🤖 AI Summary
This study addresses the challenge that fixed-wing unmanned aerial vehicles (UAVs) struggle to navigate through narrow gaps narrower than their wingspan and are prone to instability at low speeds with high angles of attack. Inspired by avian flight, this work proposes a morphing-wing UAV system capable of actively folding its wings mid-flight to traverse confined openings. The key innovation lies in the first integration of a variable-wing airframe with a nonlinear model predictive control (NMPC) framework that adapts in real time to dynamic cost functions and constraints. By cohesively combining aerodynamic modeling, longitudinal dynamics, and optimized trajectory generation, the system achieves precise and stable gap traversal. Experimental results on a 130-gram prototype demonstrate an average altitude error of only 5 cm while flying through gaps at 5–7 m/s, with wing-folding timing dynamically adjusted based on proximity thresholds.
📝 Abstract
The size of a narrow gap traversable by a fixed-wing drone is limited by its wingspan. Inspired by birds, here, we enable the traversal of a gap of sub-wingspan width and height using a morphing-wing drone capable of temporarily sweeping in its wings mid-flight. This maneuver poses control challenges due to sudden lift loss during gap-passage at low flight speeds and the need for precisely timed wing-sweep actuation ahead of the gap. To address these challenges, we first develop an aerodynamic model for general wing-sweep morphing drone flight including low flight speeds and post-stall angles of attack. We integrate longitudinal drone dynamics into an optimal reference trajectory generation and Nonlinear Model Predictive Control framework with runtime adaptive costs and constraints.

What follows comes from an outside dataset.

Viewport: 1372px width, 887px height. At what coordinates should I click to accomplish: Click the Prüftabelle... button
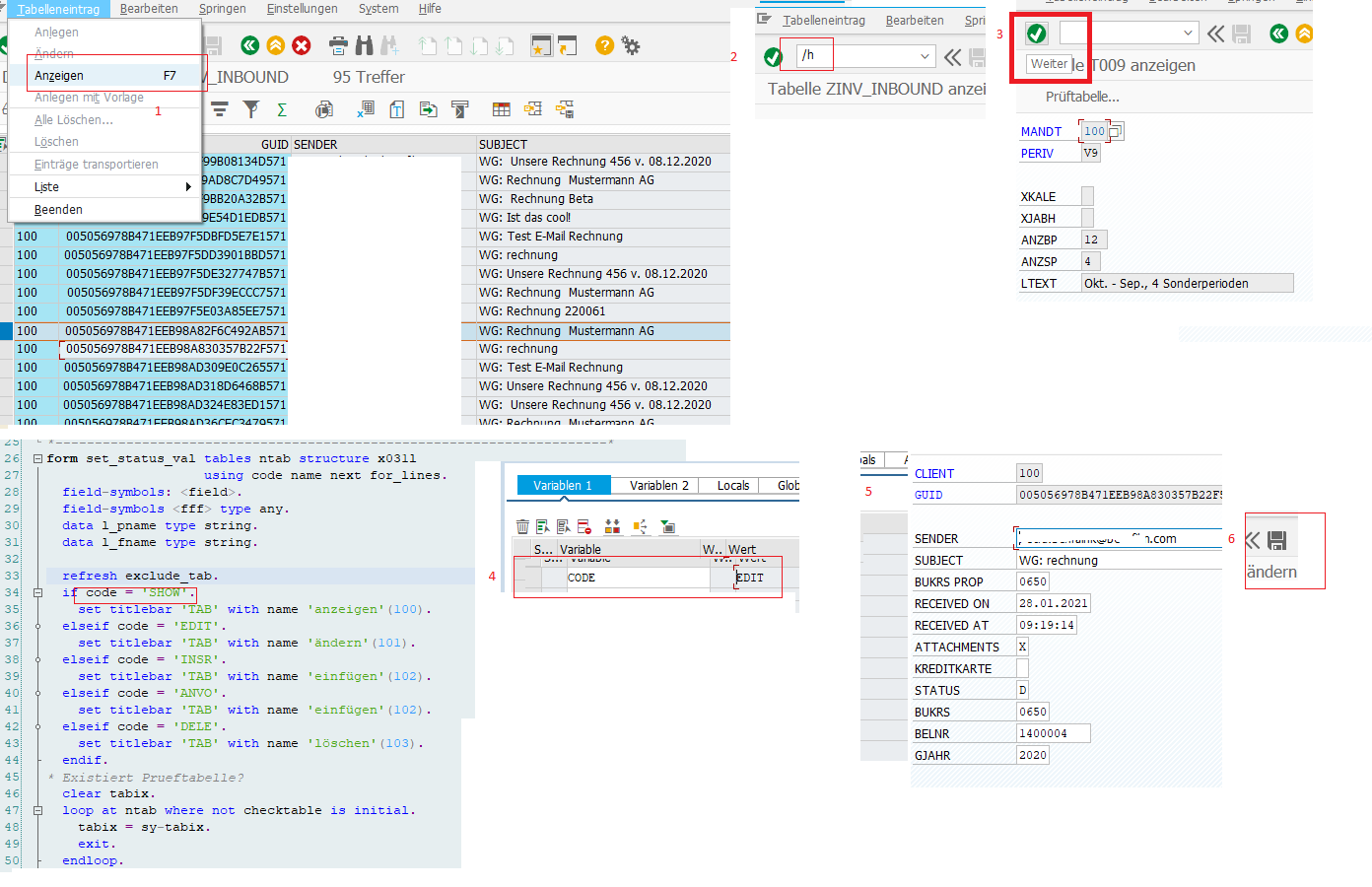[x=1081, y=97]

Validated on a 130 g wing-sweep-morphing drone, our method achieves an average altitude error of 5 cm during narrow-gap passage at forward speeds between 5 and 7 m/s, whilst enforcing fully swept wings near the gap across variable threshold distances. Trajectory analysis shows that the drone can compensate for lift loss during gap-passage by accelerating and pitching upwards ahead of the gap to an extent that differs between reference trajectory optimization objectives. We show that our strategy also allows for accurate gap passage on hardware whilst maintaining a constant forward flight speed reference and near-constant altitude.